読解用抜粋:
┌────────

私はプロジェクトマネジメントの資格も取得していました。プロジェクトマネジメントでは進捗管理だけでなく、利害関係のある人たちどう関わっていくかも体系化されています。私は技術にフォーカスするのではなく、その手前の組織の体制や進め方、人の考え方が大切なのではないかと考えていました。これが体系化されたものが、プロジェクトマネジメントといえます。

ある時、研修講師の仕事をしているITコーディネーターの方と出会ったのがきっかけで、教育業に興味を持つようになりました。そうして企業研修の仕事へシフトすることにしたのです。最初はプロジェクトマネジメントの人間関係のテーマを中心に研修を行っていましたが、だんだん研修テーマや対象階層が広がっていきました。

社内問題を共有して、階層を超えた相互理解へ

従来の研修では、新入社員研修とトレーナー研修の2つの階層に分かれています。新入社員にとってトレーナー社員は、雲の上の人のように、すごい人に見えるものです。

入社3~4年目でトレーナーになった社員は、自分が新入社員だった頃の記憶が薄れています。トレーナー社員は、新入社員がどんなことで悩み、何を考えているのか知りません。その一方で、自分がトレーナーとしてやっていけるかどうかとの不安もあるわけです。

私は新入社員研修でのアウトプットを、トレーナー研修のインプットとして使うことがあります。こうすることで社内の問題を共有し、別の階層に生かすことができます。こうすることで、社内での相互理解につながります。

現在はマネージャーなどの管理職や中堅のリーダーを対象とした研修を行うことが多いです。彼らはいくら正しい知識を教えられたとしても、本人が納得しなければ行動に落とし込むことはできません。

たとえば「怒る」と「叱る」は違うと頭ではわかっていても、実際に現場で仕事していると、腹が立つ時もあるわけです。リーダーとして経験から自分の失敗談を話すことで、受講生との心の距離が近くなります。そうした中で演習をとり入れるなどして、知識と現実とのギャップを埋める研修を行っています。

これまで私は、商社やメーカー、ソフト開発をしているエンジニア、ITベンダー、営業職や技術職、ソーシャルセクターなどさまざまな分野のマネージャーなど管理職の方へのコーチングも行ってきました。さまざまな企業や組織のマネージャーの方々とのセッションを続けるうち、業種に関わらず、組織の問題や人間関係が大きなテーマなのだということを実感するようになりました。

研修は、人が変わるきっかけの一つ

私はシステムエンジニアとして仕事しながら、過酷な現場で疲弊して辞めていく人をたくさん見てきました。真面目な方ほど、自分で仕事を抱え込んでしまいがちです。もっとコミュニケーションをとって、現場での協力体制を築けないかと思っていました。

└────────

短い問題 1: 抜粋のうち、「現在はマネージャーなどの管理」から「築けないかと思っていました。」までを、両端も含めてそのまま書き写してください。
短い問題 2: 抜粋によると、筆者が教育業に興味を持つきっかけとなったのは、どのような人との出会いですか。
この一覧は、上の抜粋とは関係がありません。

(保存済みデータ項目)
┌────────

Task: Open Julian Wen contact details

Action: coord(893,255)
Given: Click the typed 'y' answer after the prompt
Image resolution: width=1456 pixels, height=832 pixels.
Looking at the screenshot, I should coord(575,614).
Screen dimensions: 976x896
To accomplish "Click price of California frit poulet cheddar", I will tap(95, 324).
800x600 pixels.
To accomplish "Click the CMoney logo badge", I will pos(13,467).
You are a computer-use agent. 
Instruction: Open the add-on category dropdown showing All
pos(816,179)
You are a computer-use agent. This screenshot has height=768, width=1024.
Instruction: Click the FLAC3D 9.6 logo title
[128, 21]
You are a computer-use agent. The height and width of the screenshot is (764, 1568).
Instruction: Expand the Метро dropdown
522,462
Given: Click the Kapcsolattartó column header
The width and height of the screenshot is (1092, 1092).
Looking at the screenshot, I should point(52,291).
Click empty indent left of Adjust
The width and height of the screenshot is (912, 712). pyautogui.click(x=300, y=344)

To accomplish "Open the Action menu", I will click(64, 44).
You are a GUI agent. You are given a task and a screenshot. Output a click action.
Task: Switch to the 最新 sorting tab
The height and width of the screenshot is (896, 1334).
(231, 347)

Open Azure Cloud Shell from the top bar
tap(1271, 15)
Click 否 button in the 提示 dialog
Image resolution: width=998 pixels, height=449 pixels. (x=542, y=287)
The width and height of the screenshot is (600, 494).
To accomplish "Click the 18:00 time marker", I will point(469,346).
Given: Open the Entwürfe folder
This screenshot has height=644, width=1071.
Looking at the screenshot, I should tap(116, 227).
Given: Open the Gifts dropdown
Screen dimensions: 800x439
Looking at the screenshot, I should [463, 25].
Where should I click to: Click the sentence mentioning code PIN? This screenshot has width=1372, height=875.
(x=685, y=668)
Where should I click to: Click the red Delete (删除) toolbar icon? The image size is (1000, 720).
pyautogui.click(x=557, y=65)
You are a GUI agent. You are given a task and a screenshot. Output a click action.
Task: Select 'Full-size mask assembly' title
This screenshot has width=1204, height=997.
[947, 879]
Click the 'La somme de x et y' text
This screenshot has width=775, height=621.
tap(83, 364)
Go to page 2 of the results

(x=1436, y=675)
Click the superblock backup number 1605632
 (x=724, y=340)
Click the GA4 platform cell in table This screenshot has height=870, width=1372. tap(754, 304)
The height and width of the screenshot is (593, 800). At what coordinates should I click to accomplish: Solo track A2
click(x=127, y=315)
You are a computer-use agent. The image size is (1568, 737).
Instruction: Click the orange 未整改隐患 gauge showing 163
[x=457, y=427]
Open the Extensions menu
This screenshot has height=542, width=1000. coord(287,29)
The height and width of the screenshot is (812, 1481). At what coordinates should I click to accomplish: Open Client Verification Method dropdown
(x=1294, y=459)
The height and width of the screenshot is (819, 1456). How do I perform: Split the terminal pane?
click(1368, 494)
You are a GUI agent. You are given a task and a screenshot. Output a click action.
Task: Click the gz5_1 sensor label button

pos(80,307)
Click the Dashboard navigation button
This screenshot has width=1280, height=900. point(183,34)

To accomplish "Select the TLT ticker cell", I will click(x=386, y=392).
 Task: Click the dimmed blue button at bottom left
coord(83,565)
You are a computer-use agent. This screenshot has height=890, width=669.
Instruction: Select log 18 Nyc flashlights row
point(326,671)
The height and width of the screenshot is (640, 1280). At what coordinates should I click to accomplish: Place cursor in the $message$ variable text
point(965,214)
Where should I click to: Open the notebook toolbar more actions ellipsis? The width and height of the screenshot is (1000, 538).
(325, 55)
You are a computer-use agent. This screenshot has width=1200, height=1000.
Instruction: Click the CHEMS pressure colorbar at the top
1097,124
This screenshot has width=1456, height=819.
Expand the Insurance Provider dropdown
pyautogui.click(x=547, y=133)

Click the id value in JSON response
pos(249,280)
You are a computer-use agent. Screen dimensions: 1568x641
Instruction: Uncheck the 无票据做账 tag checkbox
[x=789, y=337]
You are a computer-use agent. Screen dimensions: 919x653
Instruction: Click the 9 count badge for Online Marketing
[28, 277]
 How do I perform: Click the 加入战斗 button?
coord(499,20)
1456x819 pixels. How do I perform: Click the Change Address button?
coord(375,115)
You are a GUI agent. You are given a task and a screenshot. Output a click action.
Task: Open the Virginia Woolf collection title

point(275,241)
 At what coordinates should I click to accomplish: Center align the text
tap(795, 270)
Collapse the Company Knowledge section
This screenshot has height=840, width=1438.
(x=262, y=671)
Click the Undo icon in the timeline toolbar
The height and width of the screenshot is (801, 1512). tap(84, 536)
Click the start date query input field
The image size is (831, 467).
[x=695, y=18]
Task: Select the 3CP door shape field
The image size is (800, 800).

└────────

解答 1:
現在はマネージャーなどの管理職や中堅のリーダーを対象とした研修を行うことが多いです。彼らはいくら正しい知識を教えられたとしても、本人が納得しなければ行動に落とし込むことはできません。

たとえば「怒る」と「叱る」は違うと頭ではわかっていても、実際に現場で仕事していると、腹が立つ時もあるわけです。リーダーとして経験から自分の失敗談を話すことで、受講生との心の距離が近くなります。そうした中で演習をとり入れるなどして、知識と現実とのギャップを埋める研修を行っています。

これまで私は、商社やメーカー、ソフト開発をしているエンジニア、ITベンダー、営業職や技術職、ソーシャルセクターなどさまざまな分野のマネージャーなど管理職の方へのコーチングも行ってきました。さまざまな企業や組織のマネージャーの方々とのセッションを続けるうち、業種に関わらず、組織の問題や人間関係が大きなテーマなのだということを実感するようになりました。

研修は、人が変わるきっかけの一つ

私はシステムエンジニアとして仕事しながら、過酷な現場で疲弊して辞めていく人をたくさん見てきました。真面目な方ほど、自分で仕事を抱え込んでしまいがちです。もっとコミュニケーションをとって、現場での協力体制を築けないかと思っていました。

解答 2: 研修講師の仕事をしているITコーディネーターの方との出会いです。